**Excerpt to read:**
Search Engine Optimization Fundamentals

How Search Engines Work

Each search engine works a little differently but most have general characteristics in common. Unlike a directory, which you have to manually submit to and rely on a listing made by a human editor to determine your ranking, a search engine uses your entire page, sometimes your entire site, to determine a ranking. Also unlike a directory you don't need to submit to a search engine to be included in them, although submitting may expedite the process, because search engines send out robots (also known as spiders) that crawl the Internet following links from one site to another. So the only thing you actually need to be listed in search engines is a link to your site from a site already in the engines.

Each search engine will have a different way to submit. With some it's a simple form, with others you have to pay to submit. Regardless of the submission process you only need to submit your root URL to each engine (assuming that internal links can lead a robot to all your pages). You also do not need to resubmit any time in the future, there is no need to repeatedly submit your site in order to maintain your ranking. Search engines periodically revisit every site in their index so your listing will stay up to date anyways, and resubmitting won't get your listing updated any sooner.

**Dataset extract:**
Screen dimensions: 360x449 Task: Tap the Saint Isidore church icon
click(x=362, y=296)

**Goals:**
1. Retype the stretch from "Search Engine Optimization" through "in the engines." in the search engine optimization text, keeping every word and mark unchanged.
2. Pick up the search engine optimization text after its final sentence and write what would come next.

**Results of the tasks:**
1.
Search Engine Optimization Fundamentals

How Search Engines Work

Each search engine works a little differently but most have general characteristics in common. Unlike a directory, which you have to manually submit to and rely on a listing made by a human editor to determine your ranking, a search engine uses your entire page, sometimes your entire site, to determine a ranking. Also unlike a directory you don't need to submit to a search engine to be included in them, although submitting may expedite the process, because search engines send out robots (also known as spiders) that crawl the Internet following links from one site to another. So the only thing you actually need to be listed in search engines is a link to your site from a site already in the engines.

2.
Once you've submitted you should watch your site statistic logs, you should notice spiders visiting shortly, how long it takes could be a few days to a month or more depending on where the search engine is in it's update cycle. To identify the spiders you will need to look at their HTTP_USER_AGENT, also known as their web browser. For a full listing of robot user agents see our article "Search Engine Robots."

Once you notice the spider in your logs it can take additional time for you to actually be listed on the search engines. Not all engines update their listings as soon as new ones are available, some will wait up to a month or more before publishing the new listings so that they can update all sites at once.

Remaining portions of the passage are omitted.